▶ [PROVIDED PASSAGE]
-- BEGIN --
= Farthest-first traversal =

Sequence of points far from previous points

The first five points in a farthest-first traversal of a planar point set. The first point is chosen arbitrarily and each successive point is as far as possible from all previously chosen points.

In computational geometry, the farthest-first traversal of a compact metric space is a sequence of points in the space, where the first point is selected arbitrarily and each successive point is as far as possible from the set of previously-selected points. The same concept can also be applied to a finite set of geometric points, by restricting the selected points to belong to the set or equivalently by considering the finite metric space generated by these points. For a finite metric space or finite set of geometric points, the resulting sequence forms a permutation of the points, also known as the greedy permutation.

Every prefix of a farthest-first traversal provides a set of points that is widely spaced and close to all remaining points. More precisely, no other set of equally many points can be spaced more than twice as widely, and no other set of equally many points can be less than half as far to its farthest remaining point. In part because of these properties, farthest-point traversals have many applications, including the approximation of the traveling salesman problem and the metric k-center problem. They may be constructed in polynomial time, or (for low-dimensional Euclidean spaces) approximated in near-linear time.

==Definition and properties==
A farthest-first traversal is a sequence of points in a compact metric space, with each point appearing at most once. If the space is finite, each point appears exactly once, and the traversal is a permutation of all of the points in the space. The first point of the sequence may be any point in the space. Each point p after the first must have the maximum possible distance to the set of points earlier than p in the sequence, where the distance from a point to a set is defined as the minimum of the pairwise distances to points in the set. A given space may have many different farthest-first traversals, depending both on the choice of the first point in the sequence (which may be any point in the space) and on ties for the maximum distance among later choices.
-- END --
▶ [SUPPLIED DATA]
-- BEGIN --
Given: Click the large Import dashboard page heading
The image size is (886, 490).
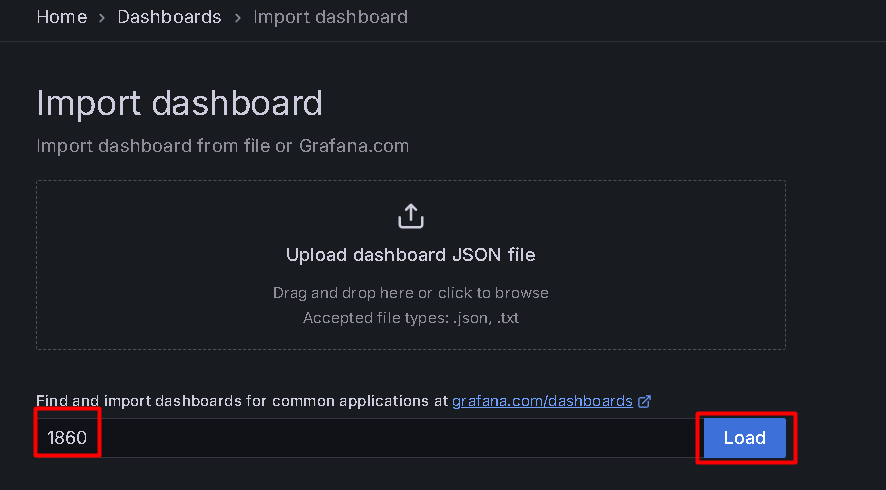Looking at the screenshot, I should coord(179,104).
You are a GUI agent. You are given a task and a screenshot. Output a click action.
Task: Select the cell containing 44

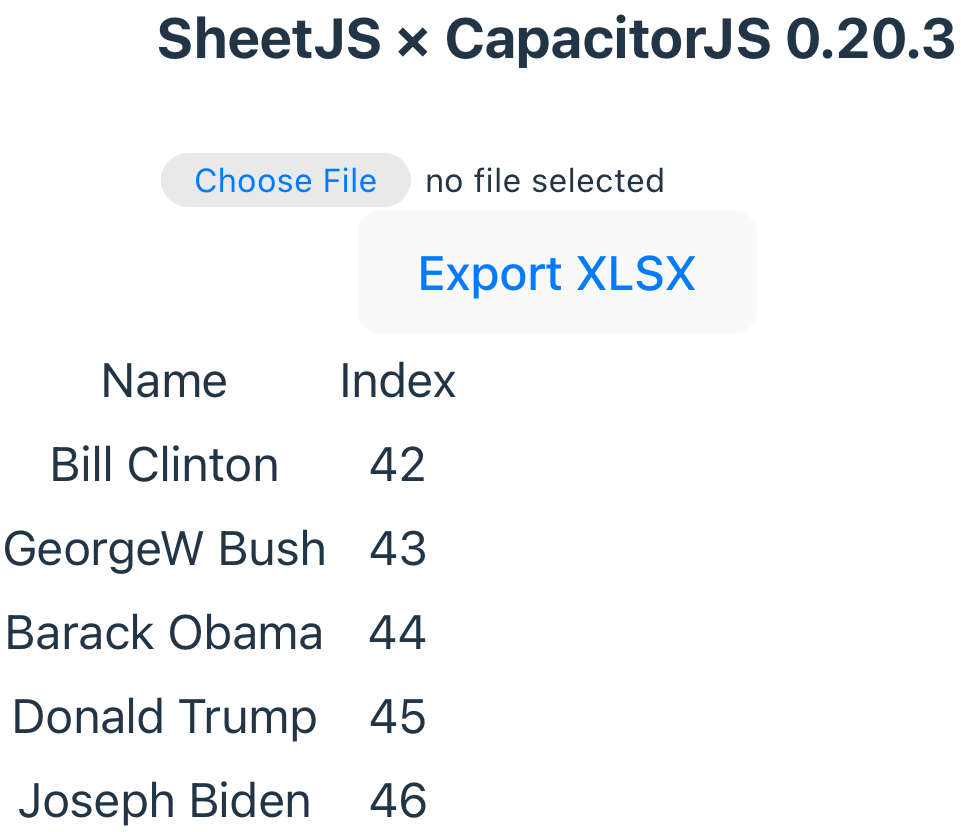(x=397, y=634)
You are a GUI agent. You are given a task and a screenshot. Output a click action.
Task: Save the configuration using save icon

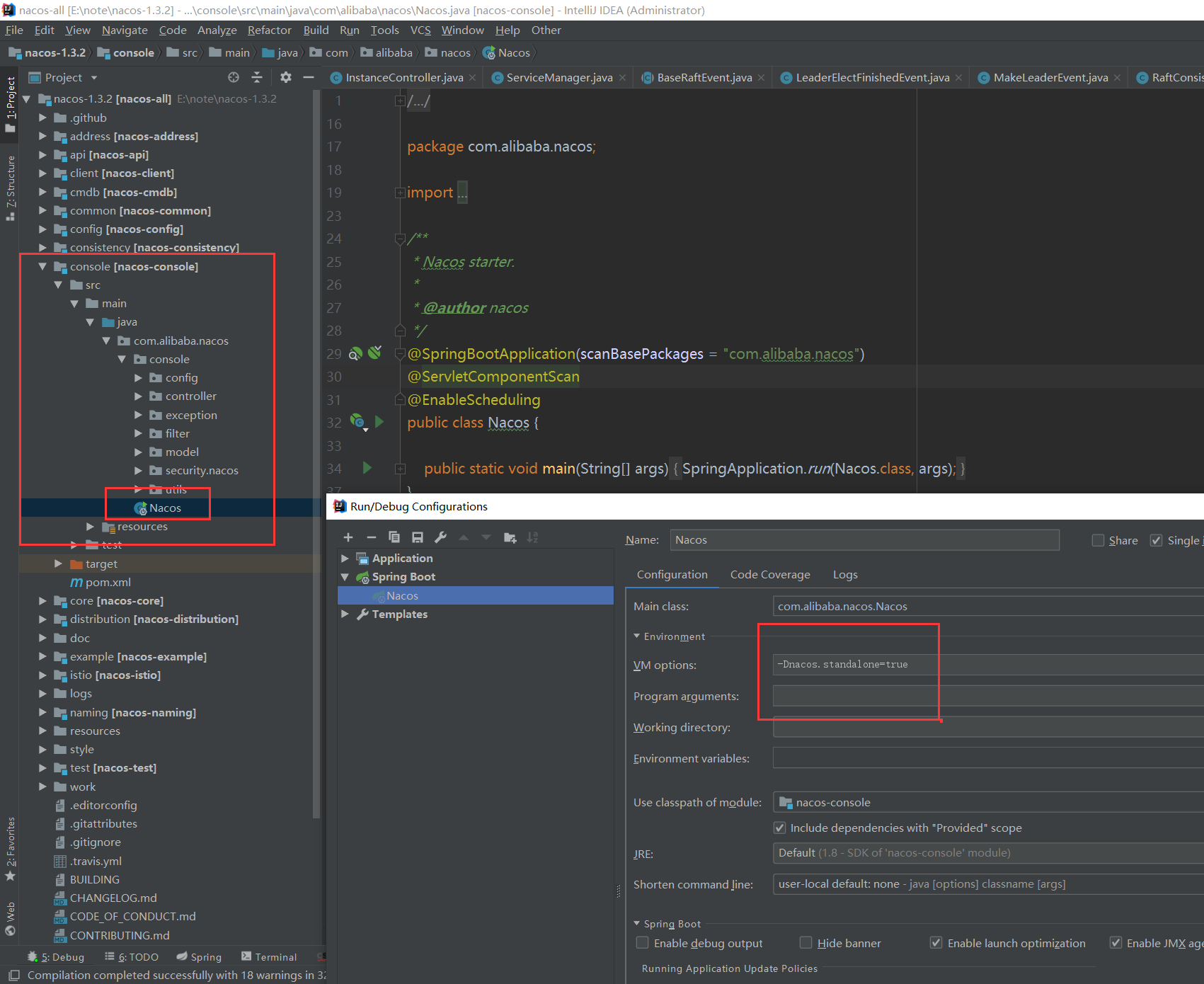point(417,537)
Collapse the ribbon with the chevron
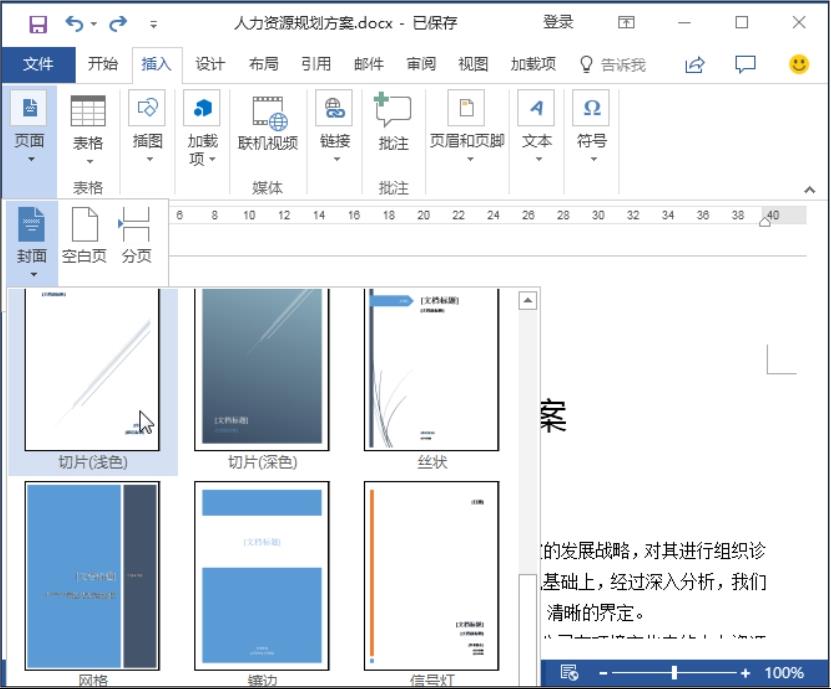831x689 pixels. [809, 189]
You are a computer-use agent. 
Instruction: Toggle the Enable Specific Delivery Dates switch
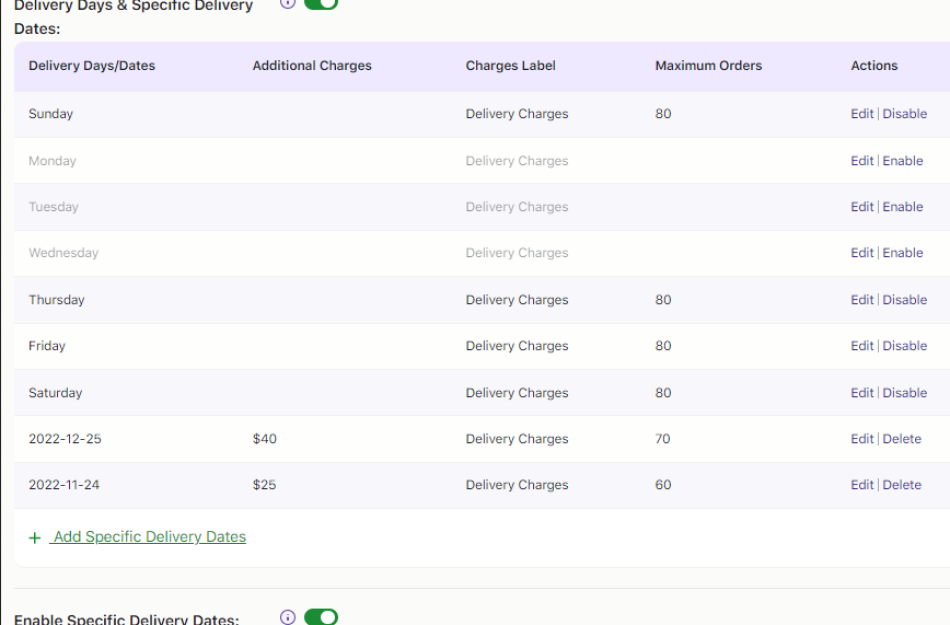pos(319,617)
-- END --
-- BEGIN --
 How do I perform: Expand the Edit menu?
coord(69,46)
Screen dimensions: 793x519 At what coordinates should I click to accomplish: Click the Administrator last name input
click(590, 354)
-- END --
-- BEGIN --
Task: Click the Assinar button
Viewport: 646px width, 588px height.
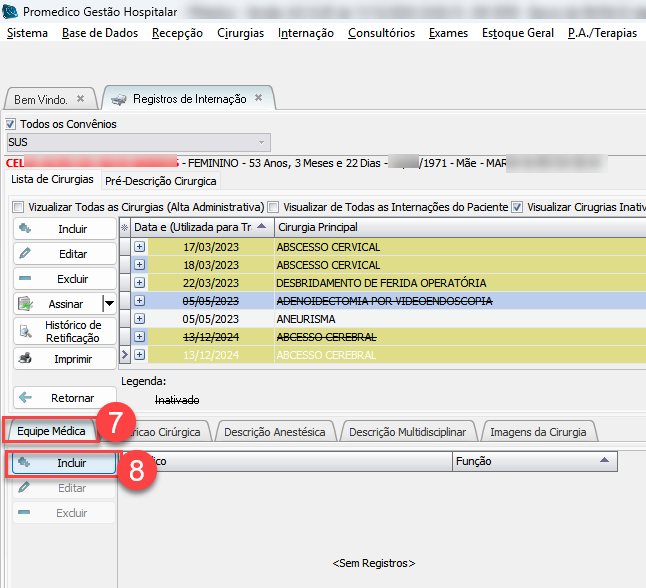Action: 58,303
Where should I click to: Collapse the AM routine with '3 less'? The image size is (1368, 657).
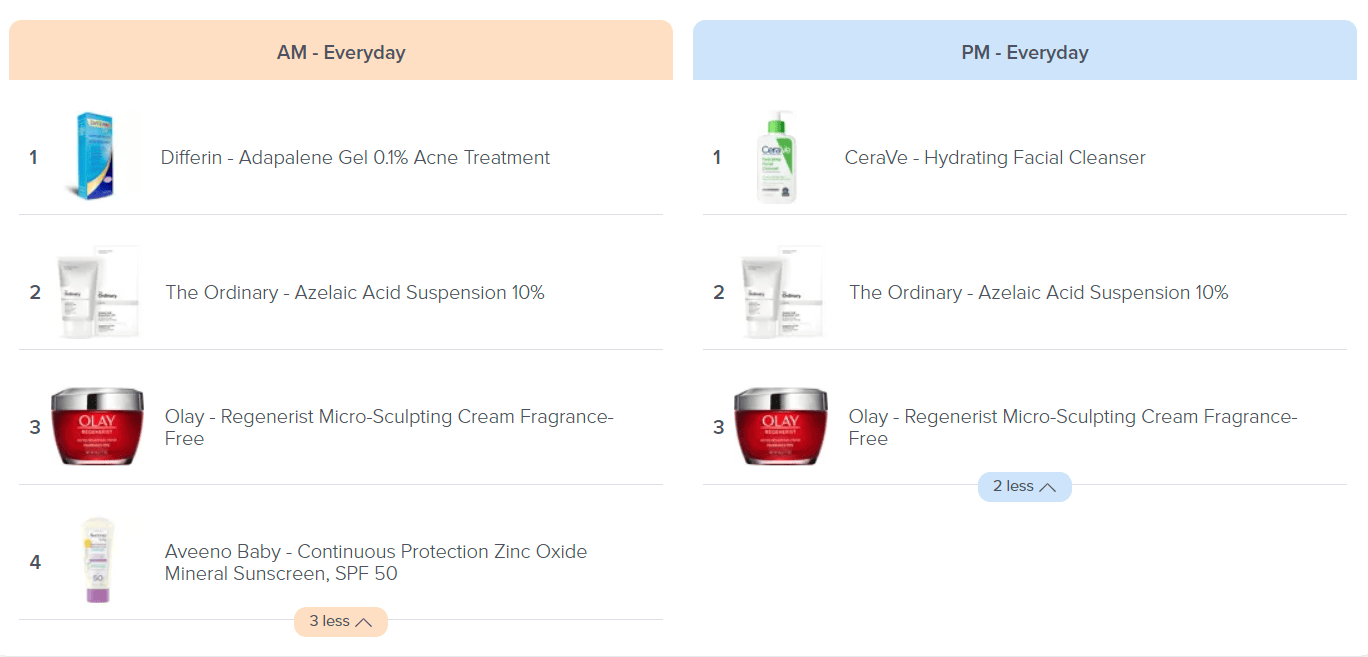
-- END --
▶ [TASK REQUIREMENTS]
- 1) Using the farthest-first traversal article, answer these:
(a) For a finite metric space, what other name does the article give the resulting sequence?
(b) Which two problems does it list as applications?
(c) How does it define the distance from a point to a set?
- 2) Resume the farthest-first traversal article after its last sentence.

▶ [ANSWERS TO THE EXERCISE]
- 1)
(a) The greedy permutation.
(b) The traveling salesman problem (approximating it) and the metric k-center problem.
(c) As the minimum of the pairwise distances from the point to the points in the set.

- 2)
Farthest-point traversals may be characterized by the following properties. Fix a number k, and consider the prefix formed by the first k points of the farthest-first traversal of any metric space. Let r be the distance between the final point of the prefix and the other points in the prefix. Then this subset has the following two properties:
- All pairs of the selected points are at distance at least r from each other, and
- All points of the metric space are at distance at most r from the subset.
Conversely any sequence having these properties, for all choices of k, must be a farthest-first traversal. These are the two defining properties of a Delone set, so each prefix of the farthest-first traversal forms a Delone set.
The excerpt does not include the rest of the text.